The highest precision available. LiDAR stands for Light Detection and Ranging. It's a technology that uses laser light pulses to measure distances. LiDAR can calculate the distance to the ground or any object on it with very high precision. It's particularly effective in heavily vegetated contexts. (where a photogrammetry approach can fall short of capturing land data beneath foliage)

High precision. This is achieved by taking many aerial photographs of the area, (each photo is geolocated) and then 'tying them together' using specialized software.
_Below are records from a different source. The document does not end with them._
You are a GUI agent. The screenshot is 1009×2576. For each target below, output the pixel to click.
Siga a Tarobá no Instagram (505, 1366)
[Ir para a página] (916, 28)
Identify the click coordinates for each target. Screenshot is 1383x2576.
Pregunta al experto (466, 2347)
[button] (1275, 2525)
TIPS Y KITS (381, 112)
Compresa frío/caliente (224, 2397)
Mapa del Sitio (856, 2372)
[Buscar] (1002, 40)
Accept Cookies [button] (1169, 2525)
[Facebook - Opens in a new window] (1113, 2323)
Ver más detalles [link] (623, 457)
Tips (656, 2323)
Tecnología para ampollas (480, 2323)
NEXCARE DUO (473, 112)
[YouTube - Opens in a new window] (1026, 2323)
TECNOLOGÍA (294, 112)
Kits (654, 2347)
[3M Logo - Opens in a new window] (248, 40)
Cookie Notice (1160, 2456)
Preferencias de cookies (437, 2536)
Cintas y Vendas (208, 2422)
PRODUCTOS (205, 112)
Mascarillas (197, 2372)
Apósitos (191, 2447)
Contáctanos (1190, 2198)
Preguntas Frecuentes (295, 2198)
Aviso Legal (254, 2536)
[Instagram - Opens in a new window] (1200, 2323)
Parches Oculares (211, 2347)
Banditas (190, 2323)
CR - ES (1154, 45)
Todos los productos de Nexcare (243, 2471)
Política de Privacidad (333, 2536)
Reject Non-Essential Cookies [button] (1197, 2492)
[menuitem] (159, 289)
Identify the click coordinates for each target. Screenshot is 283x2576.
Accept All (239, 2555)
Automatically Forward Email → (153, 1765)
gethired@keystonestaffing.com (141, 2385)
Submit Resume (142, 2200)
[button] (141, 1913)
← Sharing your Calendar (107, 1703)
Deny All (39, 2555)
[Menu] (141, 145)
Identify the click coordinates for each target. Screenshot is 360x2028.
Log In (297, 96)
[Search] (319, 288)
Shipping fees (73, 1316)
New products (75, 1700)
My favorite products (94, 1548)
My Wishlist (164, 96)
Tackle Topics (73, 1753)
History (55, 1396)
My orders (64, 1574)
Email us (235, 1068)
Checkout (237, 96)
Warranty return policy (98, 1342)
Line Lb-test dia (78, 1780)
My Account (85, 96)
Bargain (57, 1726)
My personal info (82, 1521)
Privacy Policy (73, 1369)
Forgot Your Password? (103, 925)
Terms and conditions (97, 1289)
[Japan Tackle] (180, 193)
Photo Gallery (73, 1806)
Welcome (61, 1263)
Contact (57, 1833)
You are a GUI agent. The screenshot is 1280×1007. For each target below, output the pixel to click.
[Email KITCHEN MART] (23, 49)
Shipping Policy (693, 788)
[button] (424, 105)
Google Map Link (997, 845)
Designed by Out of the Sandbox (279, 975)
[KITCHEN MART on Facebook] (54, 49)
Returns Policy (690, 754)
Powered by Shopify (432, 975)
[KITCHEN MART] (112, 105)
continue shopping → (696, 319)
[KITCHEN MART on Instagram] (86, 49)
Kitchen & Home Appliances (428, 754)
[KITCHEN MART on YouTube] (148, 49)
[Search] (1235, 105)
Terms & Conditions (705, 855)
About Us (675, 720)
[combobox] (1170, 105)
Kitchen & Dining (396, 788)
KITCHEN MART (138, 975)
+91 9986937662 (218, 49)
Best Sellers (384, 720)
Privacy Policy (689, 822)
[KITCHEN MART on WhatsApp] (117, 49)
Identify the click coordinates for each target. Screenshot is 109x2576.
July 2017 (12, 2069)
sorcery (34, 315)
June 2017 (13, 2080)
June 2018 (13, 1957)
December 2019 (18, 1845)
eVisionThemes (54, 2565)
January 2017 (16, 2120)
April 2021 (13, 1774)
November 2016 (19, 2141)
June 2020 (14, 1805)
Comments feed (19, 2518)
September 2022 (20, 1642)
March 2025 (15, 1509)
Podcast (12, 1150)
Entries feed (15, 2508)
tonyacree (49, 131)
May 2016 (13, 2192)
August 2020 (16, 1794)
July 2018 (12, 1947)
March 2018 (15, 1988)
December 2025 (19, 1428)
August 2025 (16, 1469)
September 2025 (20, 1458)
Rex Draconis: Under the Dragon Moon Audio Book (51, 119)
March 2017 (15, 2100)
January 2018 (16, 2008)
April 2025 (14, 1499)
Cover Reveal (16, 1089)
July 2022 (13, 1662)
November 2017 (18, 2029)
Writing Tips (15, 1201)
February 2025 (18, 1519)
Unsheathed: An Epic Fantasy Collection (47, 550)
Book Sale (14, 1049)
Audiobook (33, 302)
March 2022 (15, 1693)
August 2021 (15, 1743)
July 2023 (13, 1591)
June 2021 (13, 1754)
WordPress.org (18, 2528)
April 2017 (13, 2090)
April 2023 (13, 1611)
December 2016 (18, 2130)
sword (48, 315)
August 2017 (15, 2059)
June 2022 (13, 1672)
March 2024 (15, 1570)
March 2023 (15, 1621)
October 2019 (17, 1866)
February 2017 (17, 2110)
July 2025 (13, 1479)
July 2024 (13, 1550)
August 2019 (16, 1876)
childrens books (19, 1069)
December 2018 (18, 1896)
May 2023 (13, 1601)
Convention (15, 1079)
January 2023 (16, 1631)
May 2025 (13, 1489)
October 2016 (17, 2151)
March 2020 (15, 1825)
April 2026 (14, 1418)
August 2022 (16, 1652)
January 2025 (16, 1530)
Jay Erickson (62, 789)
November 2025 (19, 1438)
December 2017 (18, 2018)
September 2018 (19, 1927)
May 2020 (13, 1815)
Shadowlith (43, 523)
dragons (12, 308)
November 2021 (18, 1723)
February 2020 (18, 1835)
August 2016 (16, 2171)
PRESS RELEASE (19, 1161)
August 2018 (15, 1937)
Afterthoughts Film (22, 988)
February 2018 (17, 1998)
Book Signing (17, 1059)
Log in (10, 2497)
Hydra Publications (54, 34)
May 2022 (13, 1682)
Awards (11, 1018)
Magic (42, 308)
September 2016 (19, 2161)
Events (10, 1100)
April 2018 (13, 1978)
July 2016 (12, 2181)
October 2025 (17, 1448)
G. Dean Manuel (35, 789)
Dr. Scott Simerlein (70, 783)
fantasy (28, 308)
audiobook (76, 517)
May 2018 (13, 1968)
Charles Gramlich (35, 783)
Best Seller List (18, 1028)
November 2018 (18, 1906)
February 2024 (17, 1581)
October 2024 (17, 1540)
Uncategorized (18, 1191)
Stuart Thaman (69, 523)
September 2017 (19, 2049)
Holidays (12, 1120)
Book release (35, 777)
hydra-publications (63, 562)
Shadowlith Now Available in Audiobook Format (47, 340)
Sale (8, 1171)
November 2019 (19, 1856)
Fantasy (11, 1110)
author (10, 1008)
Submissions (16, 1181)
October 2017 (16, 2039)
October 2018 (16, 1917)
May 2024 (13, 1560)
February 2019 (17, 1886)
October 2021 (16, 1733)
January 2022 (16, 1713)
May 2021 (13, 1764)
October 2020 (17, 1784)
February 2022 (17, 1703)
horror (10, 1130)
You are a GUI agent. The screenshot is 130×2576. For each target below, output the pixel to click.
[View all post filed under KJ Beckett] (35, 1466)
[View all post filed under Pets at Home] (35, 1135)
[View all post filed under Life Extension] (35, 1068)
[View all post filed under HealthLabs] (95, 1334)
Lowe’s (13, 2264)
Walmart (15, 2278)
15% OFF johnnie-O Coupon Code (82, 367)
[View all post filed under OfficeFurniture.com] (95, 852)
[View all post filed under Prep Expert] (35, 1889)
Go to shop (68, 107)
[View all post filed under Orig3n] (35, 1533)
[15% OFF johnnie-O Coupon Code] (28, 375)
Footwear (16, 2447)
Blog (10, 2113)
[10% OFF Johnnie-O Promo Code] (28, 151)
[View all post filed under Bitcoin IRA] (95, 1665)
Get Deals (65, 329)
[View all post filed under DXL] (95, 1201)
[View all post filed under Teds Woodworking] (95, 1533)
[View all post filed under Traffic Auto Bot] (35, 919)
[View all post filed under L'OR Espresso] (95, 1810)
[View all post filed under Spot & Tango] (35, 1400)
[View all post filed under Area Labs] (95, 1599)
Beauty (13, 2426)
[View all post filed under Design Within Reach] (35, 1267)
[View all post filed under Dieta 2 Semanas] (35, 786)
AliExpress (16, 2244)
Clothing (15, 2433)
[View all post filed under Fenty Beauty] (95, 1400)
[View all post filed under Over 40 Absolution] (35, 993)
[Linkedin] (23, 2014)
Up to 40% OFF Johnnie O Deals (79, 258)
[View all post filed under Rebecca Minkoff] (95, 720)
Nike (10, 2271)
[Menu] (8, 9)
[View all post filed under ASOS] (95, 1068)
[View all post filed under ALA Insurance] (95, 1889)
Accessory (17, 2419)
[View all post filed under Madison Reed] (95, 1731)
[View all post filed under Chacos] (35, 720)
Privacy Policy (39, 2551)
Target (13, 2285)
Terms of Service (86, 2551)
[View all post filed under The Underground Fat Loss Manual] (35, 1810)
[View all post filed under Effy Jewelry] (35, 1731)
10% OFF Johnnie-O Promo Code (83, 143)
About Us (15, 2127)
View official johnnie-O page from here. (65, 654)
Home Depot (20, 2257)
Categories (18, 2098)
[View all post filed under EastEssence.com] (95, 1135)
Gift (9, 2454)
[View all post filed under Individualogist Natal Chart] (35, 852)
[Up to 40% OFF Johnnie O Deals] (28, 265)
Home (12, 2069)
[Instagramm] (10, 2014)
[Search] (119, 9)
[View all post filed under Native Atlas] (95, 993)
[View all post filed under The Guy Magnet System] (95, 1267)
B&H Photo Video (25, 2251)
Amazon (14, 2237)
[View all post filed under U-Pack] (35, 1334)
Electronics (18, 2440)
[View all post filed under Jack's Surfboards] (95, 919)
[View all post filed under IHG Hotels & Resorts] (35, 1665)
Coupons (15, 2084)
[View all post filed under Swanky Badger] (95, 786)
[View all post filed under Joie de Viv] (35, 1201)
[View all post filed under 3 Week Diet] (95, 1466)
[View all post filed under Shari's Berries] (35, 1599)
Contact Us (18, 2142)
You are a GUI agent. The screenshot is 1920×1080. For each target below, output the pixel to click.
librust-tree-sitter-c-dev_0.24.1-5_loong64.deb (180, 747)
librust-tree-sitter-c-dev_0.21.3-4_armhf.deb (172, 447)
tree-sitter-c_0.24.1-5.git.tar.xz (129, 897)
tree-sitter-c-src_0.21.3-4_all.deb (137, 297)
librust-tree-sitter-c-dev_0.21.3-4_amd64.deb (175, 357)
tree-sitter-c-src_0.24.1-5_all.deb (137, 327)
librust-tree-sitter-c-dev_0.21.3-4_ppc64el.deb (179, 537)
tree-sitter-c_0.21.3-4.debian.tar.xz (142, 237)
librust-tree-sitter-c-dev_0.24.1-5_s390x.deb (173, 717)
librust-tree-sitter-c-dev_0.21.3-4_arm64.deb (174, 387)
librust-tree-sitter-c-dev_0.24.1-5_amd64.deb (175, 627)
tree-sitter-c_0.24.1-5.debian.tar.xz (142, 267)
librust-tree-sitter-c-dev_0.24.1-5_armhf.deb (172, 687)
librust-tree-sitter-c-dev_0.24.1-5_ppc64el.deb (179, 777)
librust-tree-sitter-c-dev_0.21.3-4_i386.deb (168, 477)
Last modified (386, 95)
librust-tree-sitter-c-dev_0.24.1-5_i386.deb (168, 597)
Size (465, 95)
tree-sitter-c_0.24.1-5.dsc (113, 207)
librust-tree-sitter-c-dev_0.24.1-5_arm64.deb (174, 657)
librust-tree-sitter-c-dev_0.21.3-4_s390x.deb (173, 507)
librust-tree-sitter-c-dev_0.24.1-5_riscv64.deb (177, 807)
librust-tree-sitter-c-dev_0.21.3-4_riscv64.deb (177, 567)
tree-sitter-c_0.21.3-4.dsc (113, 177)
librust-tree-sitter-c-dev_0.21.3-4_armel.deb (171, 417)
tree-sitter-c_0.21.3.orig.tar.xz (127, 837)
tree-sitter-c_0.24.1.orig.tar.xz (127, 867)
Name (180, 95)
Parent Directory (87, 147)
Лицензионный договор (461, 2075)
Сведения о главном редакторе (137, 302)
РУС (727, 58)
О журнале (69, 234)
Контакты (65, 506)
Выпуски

'Control points' can be used to increase precision. This involves numbered markers fixed onto the ground before the drone flight so that the markers appear in the photos. The markers are geolocated on-site using GNSS technology (Altitude, longitude, latitude) which optimizes the overall precision once images are 'tied' together.

Moderately precision. This is achieved by taking many aerial photographs of the area, (each photo is geolocated) and then 'tying them together' using specialized software. This gives us the landform (topography)

A survey like this without control points delivers moderately accurate results, perfectly suitable for many contexts.

This method involves a man on the ground taking specific 'point' data with specialized equipment. In some cases, a rover (vehicle) may be implemented. 

The technique delivers high precision- but only at the exact point where a measurement was taken. The rest of the information is interpolated. (The more points taken, the more accurate the topography).

This approach is typically suitable for small-scale contexts, due to the human labor and time required.